(Data entries)
=== Begin Enclosure ===

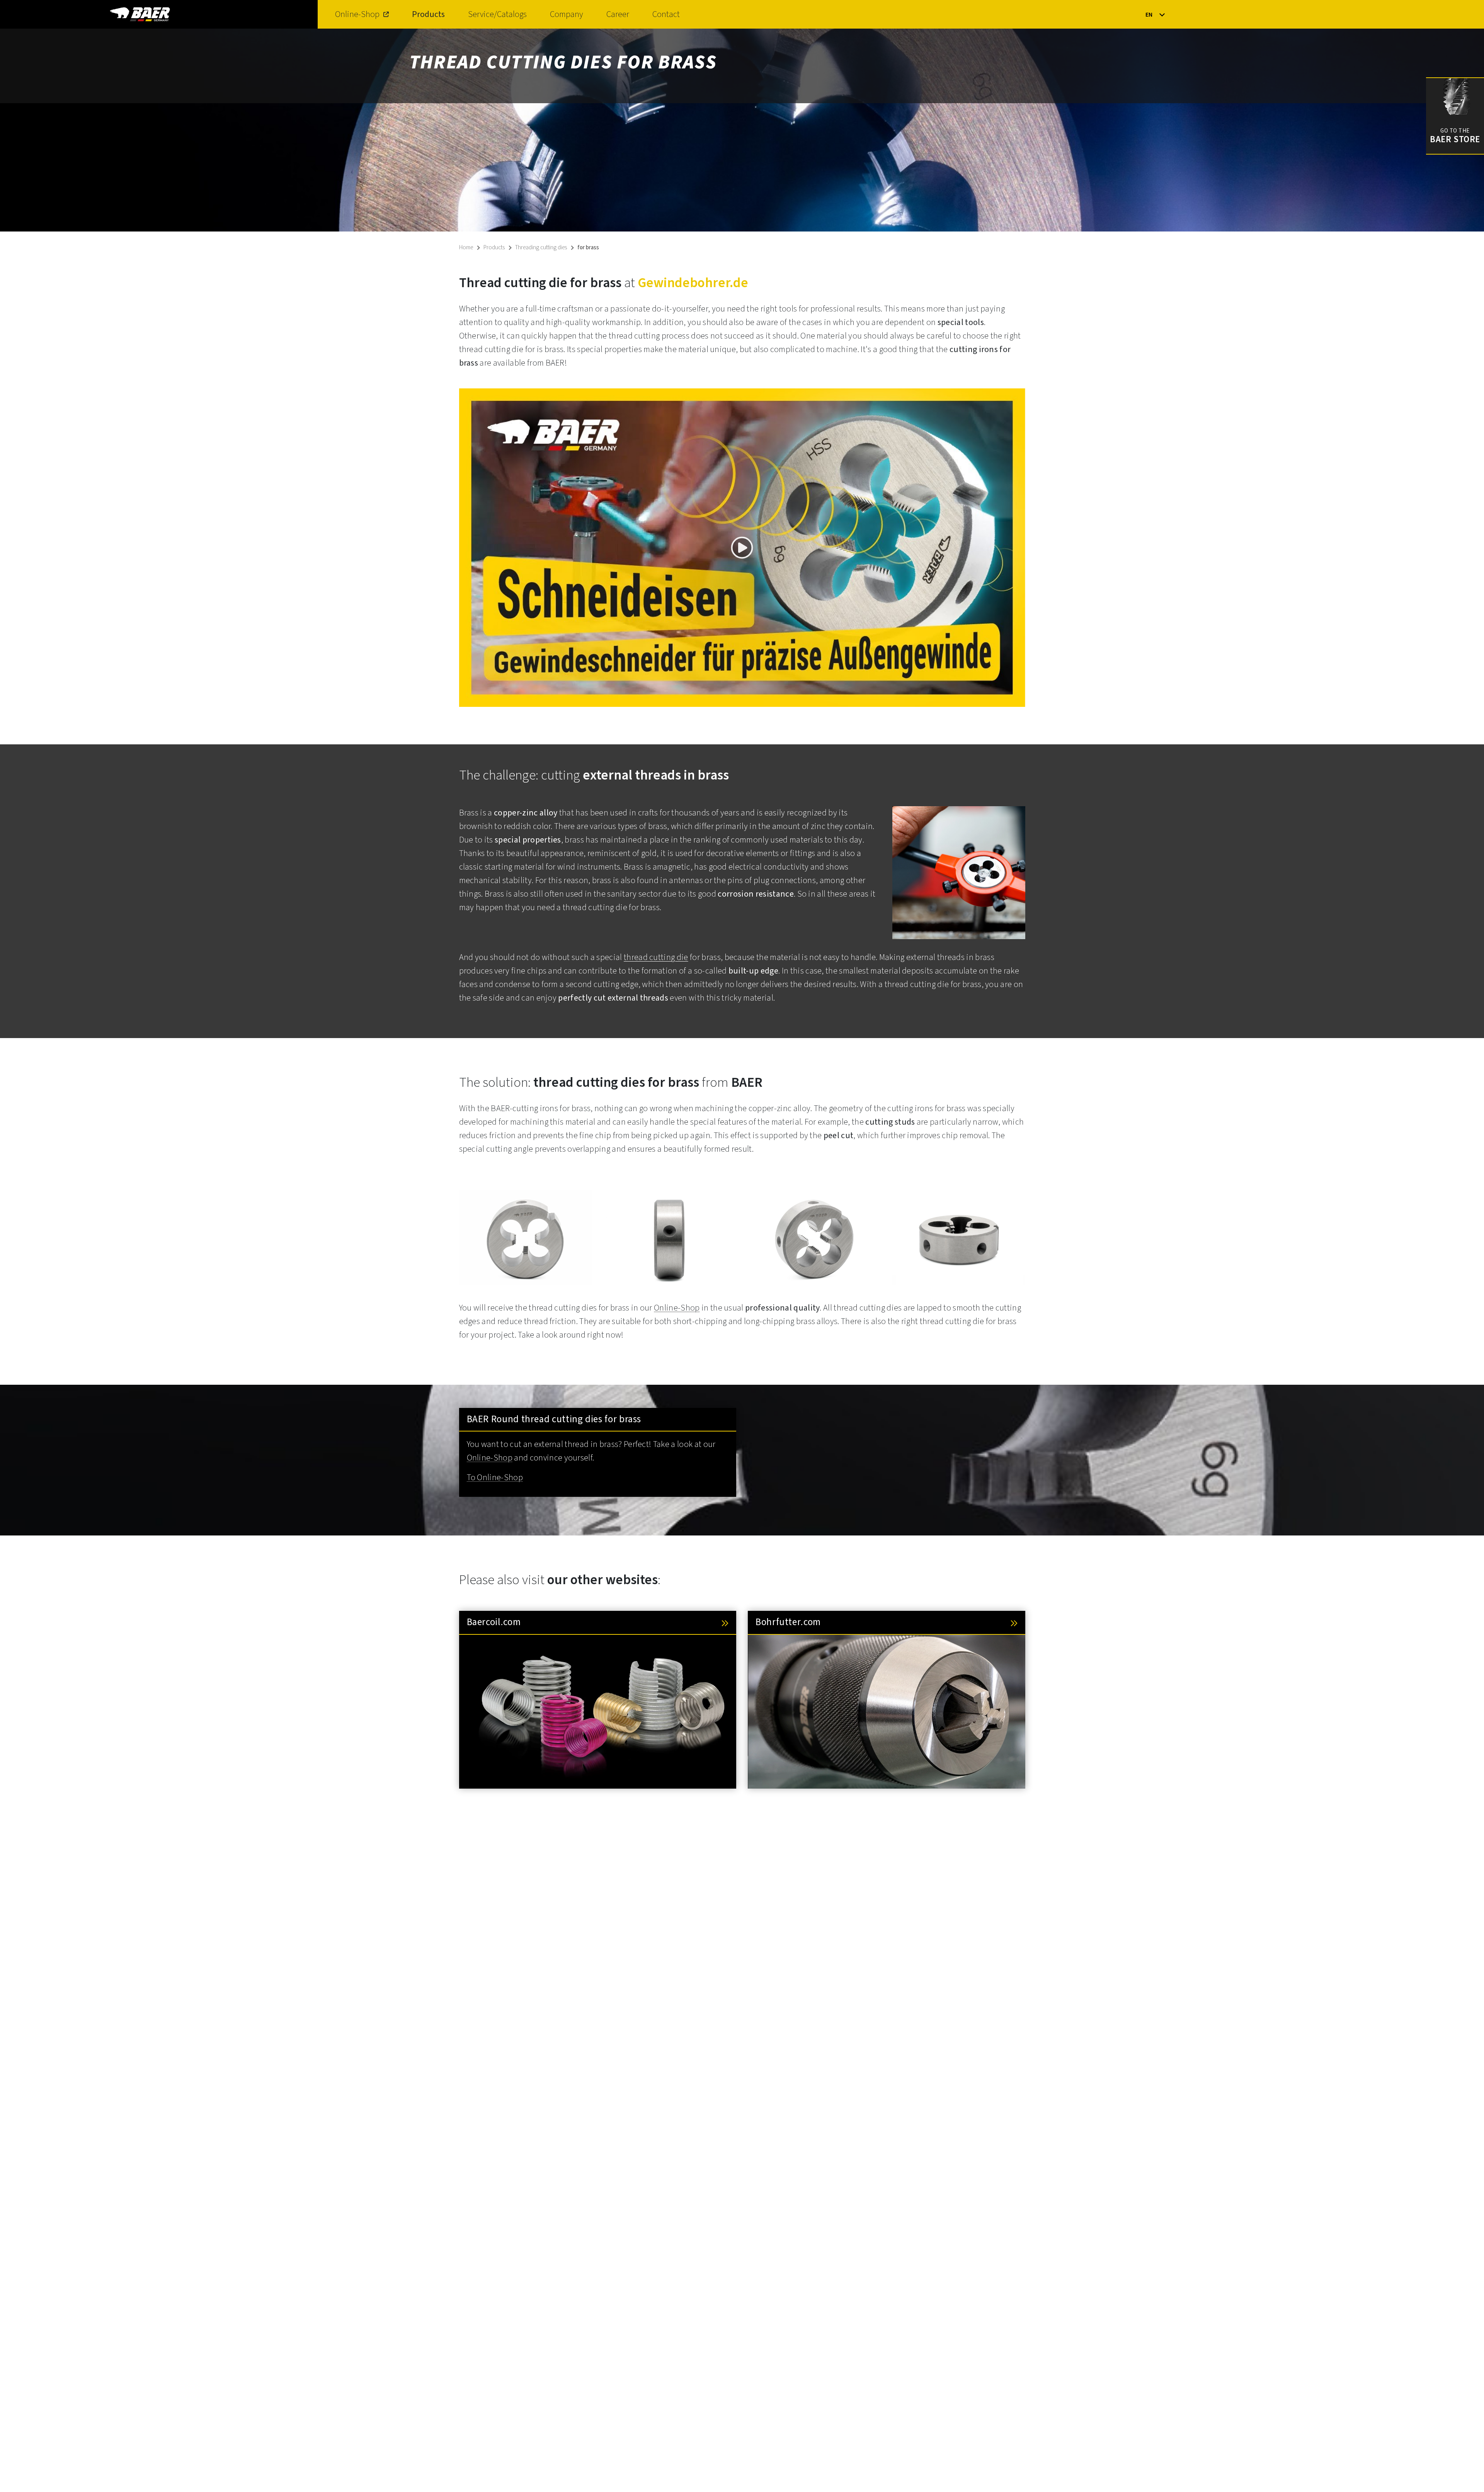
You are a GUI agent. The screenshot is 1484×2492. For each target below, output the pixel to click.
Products (428, 14)
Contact (666, 14)
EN (1148, 14)
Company (566, 14)
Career (617, 14)
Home (466, 247)
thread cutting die (656, 957)
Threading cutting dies (541, 247)
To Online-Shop (495, 1477)
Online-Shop (357, 14)
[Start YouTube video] (742, 548)
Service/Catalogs (497, 14)
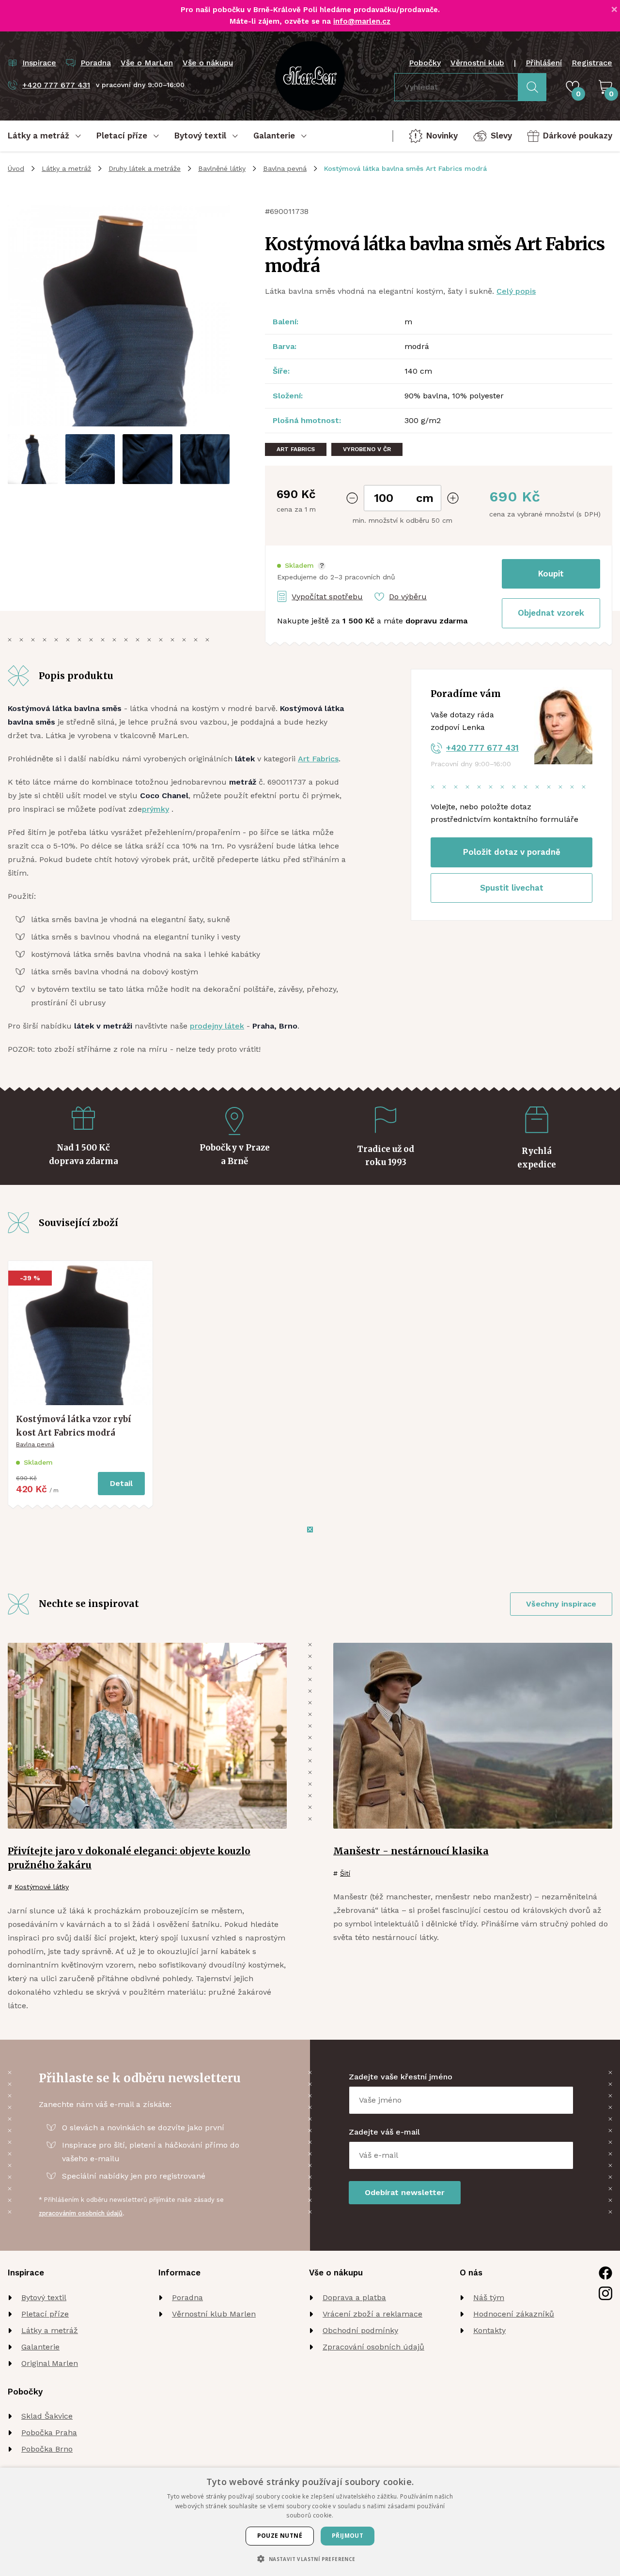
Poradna (187, 2297)
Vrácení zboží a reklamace (372, 2313)
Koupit (551, 573)
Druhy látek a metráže (144, 168)
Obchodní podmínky (360, 2330)
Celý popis (516, 291)
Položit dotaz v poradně (511, 852)
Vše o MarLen (147, 62)
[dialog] (310, 2522)
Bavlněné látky (222, 168)
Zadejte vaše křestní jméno (400, 2076)
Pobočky (425, 62)
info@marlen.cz (361, 21)
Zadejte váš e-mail (384, 2132)
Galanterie (40, 2346)
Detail (121, 1483)
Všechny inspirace (561, 1603)
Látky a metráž (66, 168)
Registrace (592, 62)
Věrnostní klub (477, 62)
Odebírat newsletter (405, 2192)
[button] (301, 565)
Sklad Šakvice (47, 2416)
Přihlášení (544, 62)
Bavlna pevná (285, 168)
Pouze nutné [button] (279, 2535)
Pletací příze (45, 2313)
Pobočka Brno (47, 2449)
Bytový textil (43, 2297)
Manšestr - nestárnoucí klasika (411, 1851)
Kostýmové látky (42, 1887)
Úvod (16, 168)
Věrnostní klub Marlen (214, 2313)
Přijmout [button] (347, 2535)
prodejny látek (217, 1025)
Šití (345, 1873)
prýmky (155, 809)
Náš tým (488, 2297)
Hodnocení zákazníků (513, 2313)
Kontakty (489, 2330)
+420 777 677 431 (482, 748)
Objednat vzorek (551, 613)
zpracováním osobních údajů (81, 2213)
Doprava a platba (354, 2297)
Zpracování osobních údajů (373, 2346)
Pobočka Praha (49, 2432)
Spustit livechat (511, 888)
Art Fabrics (318, 758)
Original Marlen (49, 2363)
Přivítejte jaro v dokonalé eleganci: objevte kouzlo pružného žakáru (129, 1858)
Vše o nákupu (208, 62)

=== End Enclosure ===

The word "osobních" appears in some lines above. Return every one of those lines.

Worked solution:
zpracováním osobních údajů (81, 2213)
Zpracování osobních údajů (373, 2346)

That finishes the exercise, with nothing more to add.